Through the strange labor of deciphering the text, I come to understand that Charles is transmitting an experience that I must allow to travel from her body into mine. When I do, the distance between us alters. It grows smaller and strangely charged. I’m made to realize that the very vernacular of the poems also tampers with history; it announces a continuum where Chaucer and 19th-century enslaved blacks and a 21st-century white trans woman seem quite effortlessly to share a lexicon.

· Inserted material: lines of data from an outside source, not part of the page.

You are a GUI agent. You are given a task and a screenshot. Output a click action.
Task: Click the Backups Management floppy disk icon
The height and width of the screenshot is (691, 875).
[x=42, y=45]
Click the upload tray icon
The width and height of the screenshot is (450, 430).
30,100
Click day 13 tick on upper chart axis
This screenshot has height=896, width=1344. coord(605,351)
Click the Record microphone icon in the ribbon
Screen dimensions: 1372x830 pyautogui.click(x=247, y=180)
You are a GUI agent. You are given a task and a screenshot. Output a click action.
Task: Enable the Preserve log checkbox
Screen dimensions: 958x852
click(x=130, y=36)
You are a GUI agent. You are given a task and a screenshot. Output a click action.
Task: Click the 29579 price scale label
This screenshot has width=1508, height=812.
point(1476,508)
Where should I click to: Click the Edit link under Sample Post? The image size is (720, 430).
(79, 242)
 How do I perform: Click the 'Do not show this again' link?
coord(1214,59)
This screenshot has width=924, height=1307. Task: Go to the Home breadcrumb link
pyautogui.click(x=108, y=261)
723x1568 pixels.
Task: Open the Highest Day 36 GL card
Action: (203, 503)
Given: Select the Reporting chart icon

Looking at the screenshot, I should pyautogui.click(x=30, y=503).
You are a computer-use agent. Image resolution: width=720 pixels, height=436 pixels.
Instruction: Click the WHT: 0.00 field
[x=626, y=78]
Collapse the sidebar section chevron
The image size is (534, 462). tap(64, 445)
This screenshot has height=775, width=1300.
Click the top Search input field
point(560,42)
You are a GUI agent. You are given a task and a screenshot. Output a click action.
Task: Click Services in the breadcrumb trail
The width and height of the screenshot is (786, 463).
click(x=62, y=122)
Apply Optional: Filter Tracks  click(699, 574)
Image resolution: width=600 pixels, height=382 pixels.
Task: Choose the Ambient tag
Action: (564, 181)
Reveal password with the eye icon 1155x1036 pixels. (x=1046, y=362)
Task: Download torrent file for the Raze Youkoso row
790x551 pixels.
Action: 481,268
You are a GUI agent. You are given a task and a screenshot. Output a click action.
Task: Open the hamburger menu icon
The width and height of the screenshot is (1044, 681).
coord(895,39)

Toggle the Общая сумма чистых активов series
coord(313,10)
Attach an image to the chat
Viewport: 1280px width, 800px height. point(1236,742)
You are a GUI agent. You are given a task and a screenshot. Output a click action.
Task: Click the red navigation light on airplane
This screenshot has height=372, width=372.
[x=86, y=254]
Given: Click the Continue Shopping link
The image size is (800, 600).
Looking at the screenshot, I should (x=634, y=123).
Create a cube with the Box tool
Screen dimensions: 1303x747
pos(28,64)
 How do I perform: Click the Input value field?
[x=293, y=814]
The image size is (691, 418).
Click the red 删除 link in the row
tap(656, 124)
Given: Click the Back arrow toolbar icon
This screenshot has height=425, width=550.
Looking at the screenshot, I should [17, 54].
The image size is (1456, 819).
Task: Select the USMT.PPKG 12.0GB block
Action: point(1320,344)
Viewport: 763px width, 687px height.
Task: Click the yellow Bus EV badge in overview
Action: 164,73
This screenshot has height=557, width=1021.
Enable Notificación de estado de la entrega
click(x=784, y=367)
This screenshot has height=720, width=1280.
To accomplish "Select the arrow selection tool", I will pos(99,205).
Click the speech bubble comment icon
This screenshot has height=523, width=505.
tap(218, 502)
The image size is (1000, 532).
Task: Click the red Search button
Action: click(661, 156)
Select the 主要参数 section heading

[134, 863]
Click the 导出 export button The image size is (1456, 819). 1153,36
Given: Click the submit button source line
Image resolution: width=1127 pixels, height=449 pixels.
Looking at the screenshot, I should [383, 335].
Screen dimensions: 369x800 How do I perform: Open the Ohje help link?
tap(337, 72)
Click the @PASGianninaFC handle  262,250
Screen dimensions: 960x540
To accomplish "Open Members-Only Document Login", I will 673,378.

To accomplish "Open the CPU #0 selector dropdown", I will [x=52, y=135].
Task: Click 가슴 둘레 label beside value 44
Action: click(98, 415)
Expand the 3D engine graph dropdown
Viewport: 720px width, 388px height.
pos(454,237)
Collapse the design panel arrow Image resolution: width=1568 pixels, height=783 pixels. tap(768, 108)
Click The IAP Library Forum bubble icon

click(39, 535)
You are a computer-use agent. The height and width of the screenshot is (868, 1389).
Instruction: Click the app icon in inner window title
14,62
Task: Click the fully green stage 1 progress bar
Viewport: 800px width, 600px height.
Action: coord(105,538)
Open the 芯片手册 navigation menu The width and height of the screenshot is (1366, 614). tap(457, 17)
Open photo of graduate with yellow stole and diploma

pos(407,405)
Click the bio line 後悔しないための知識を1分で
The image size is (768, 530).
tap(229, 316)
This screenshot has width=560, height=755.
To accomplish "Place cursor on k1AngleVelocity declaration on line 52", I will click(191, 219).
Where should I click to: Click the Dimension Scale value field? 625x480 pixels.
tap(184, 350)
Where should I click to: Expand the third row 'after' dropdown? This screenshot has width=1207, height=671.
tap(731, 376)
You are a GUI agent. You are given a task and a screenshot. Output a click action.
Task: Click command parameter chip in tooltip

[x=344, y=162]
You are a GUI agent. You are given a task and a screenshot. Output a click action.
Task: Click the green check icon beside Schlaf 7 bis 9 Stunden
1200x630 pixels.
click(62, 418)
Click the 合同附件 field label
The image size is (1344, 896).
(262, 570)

Justin Phillip Reed, whose “Indecency” received the 2018 National Book Award in poetry, writes close to the flesh. His poems take up the body in desire and violence, and they do so by thrusting the reader into a stark visceral encounter with their material. The poem “Portrait With Stiff Upper Lip” is graphically rendered so that it can’t be read line by line; the page must be turned, repositioned so that text, overlapping and running every which direction, can be seen. Beyond typography, the poem asks the reader to take on the physical and emotional sense of a black man hearing himself, or someone like him, discussed via fragments. A reader staggers through a field of statements like “looks like planet of the apes” “probably has / a huge” “probably has a parent” “in / prison” “NO” “[in / the / pen]” “I’ve never had” “with a really hot BLKguy.” The reader, dragged forward yet afraid to keep reading, is made to feel caught in a hostile gaze, shoved around by heedless voices.